In the Autumn of 2019, the co-directors of BRIDGE, Jade Manbodh and Zach Ropel-Morski, had the first of many meetings with the Cambridge Art Galleries to plan out what was to be their second collaborative art project. After bringing on Kate Brownlie, Nicole Rak and Zaven Titizian, the team spent five months spent developing a vision for the project, releasing a call for submission, reviewing proposals, conducting interviews, finalizing artists and writing up contracts, we got the call:
“I’m sorry. We can’t do this anymore. It’s not you. It’s the pandemic”
It was late March and the world had been stalled by the growing effects of the COVID-19 pandemic. Like the majority of you reading, we too were affected. The team had already undergone two major revamps of the project to accommodate social distancing and safe engagement. We were on our last leg when the Cambridge Art Gallery was forced to pull out of the collaboration, leaving BRIDGE with two courses of action:
- Cut our losses and try to move on
- Buckle down and follow through independently as best as possible
Needless to say, the team chose the second option.
You may ask: Why did five architecture students, with no to little experience in community engagement and curation decide to follow through? We thought, now more than ever, it was important to foster a sense of community through safe interaction. It was important to rediscover the land through engaging activities and discourse. It was important to consider the reciprocal relationships between people and place.
The Overview
Everywhere we go, people leave marks on the land. From fences to footpaths, contaminated to cultivated soil, each mark tells an intricate environmental, social, and cultural story, describing our relationship not only with the natural world, but the people we share it with. Learning to read and participate in these conversations is essential in reconsidering the ways in which we take from and give back to the land. In our new socially distanced reality relationships to the land have taken on a special significance as many of us become better acquainted with our immediate surroundings and the flora and fauna we live alongside. Plant growth, from the scale of the backyard to that of industrial farms holds a central role in both the marking and demarcation of land. How can we better understand these narratives and learn to foster reciprocity with the land we live on?
Land Marks is a community-centric art project that challenges us to consider our relationship with the land we live on through the marks we make, and the responses we receive. These conversations narrate a history of contradictions; relationships of stewardship and exploitation, place making and alienation, and inhabitation and dispossession can all be read on the land. Centering conversations around native plant species, Indigenous land practices, food security, and urban growth, this series of exhibitions, workshops, and symposia, curated by the BRIDGE Centre for Architecture + Design, prompts us to consider regenerative processes that we might implement in the pursuit of a more harmonious relationship with the land that gives us life.
The team is led by five Waterloo graduate students currently completing their Masters degrees in Architecture: Kate Brownlie, Jade Manbodh, Nicole Rak, Zach Ropel-Morski and Zaven Titizian. We come from a range of different research focuses but all feel passionately about connecting our school with the greater Cambridge community through art, events, and continued collaboration with local groups.
The Window Exhibition
Land Marks travels between two physical homes in Cambridge, Ontario: the BRIDGE Storefront (35-37 Main Street) and the Design at Riverside Gallery (7 Melville Street South).

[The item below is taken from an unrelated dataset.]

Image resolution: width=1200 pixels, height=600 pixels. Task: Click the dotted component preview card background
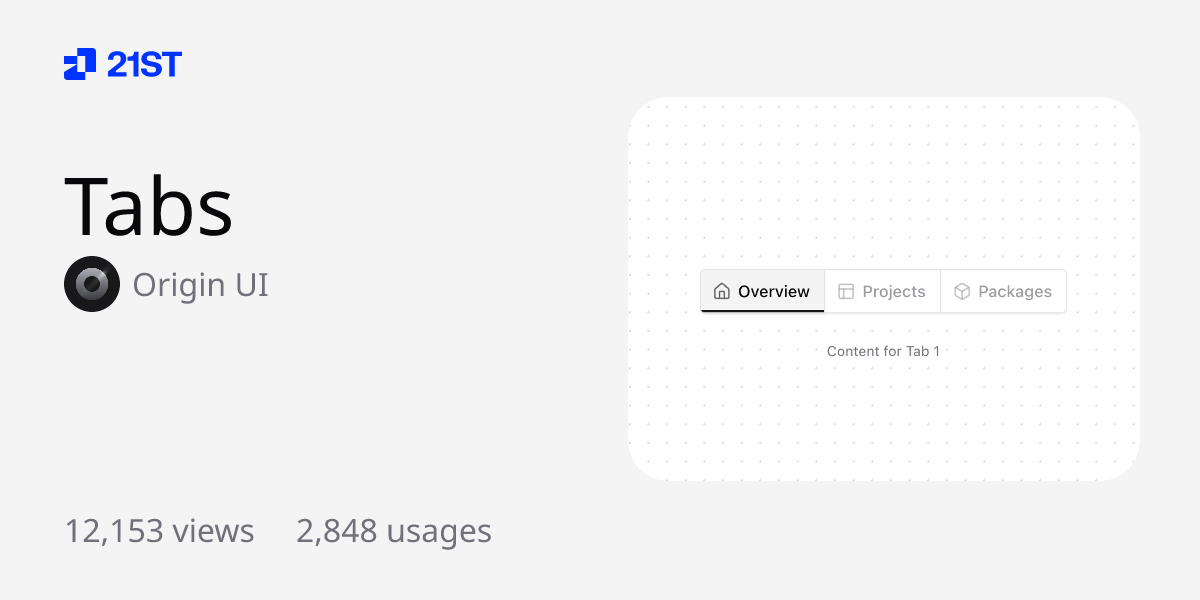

During September 2020, our storefront transformed into a walk by exhibition of In Wilderness is the Preservation of the World including a peak into the studio space for featured artist Angela Marsh. The Quebec-based artist spent a week in Cambridge collecting over 84 different plant species from abandoned parking lots, finding their cultural significance, and sewing them into a bubble wrap tapestry. From this, Angela and the team filmed a plant drawing workshop for community members and art students of Southwood Secondary School.
As of October 08, 2020, all collected work from community participants will be installed at the Design at Riverside Gallery. The exhibition will include work from featured artist Angela Marsh and local artist Ioana Dragmir as well as dozens of collected plant drawings and cyanotype collages.
The Last Words
The team would like to extend a big thank you to staff and faculty at the University of Waterloo school of Architecture who have provided help and guidance from day one, as well as to all our artists and speakers who’s care and time made the Land Marks project possible. We would also like to thank all the community members and who participated in the Land Marks projects and events. It was a pleasure to work with you all!
An online archive of workshops, discussions and submissions will be uploaded to our website.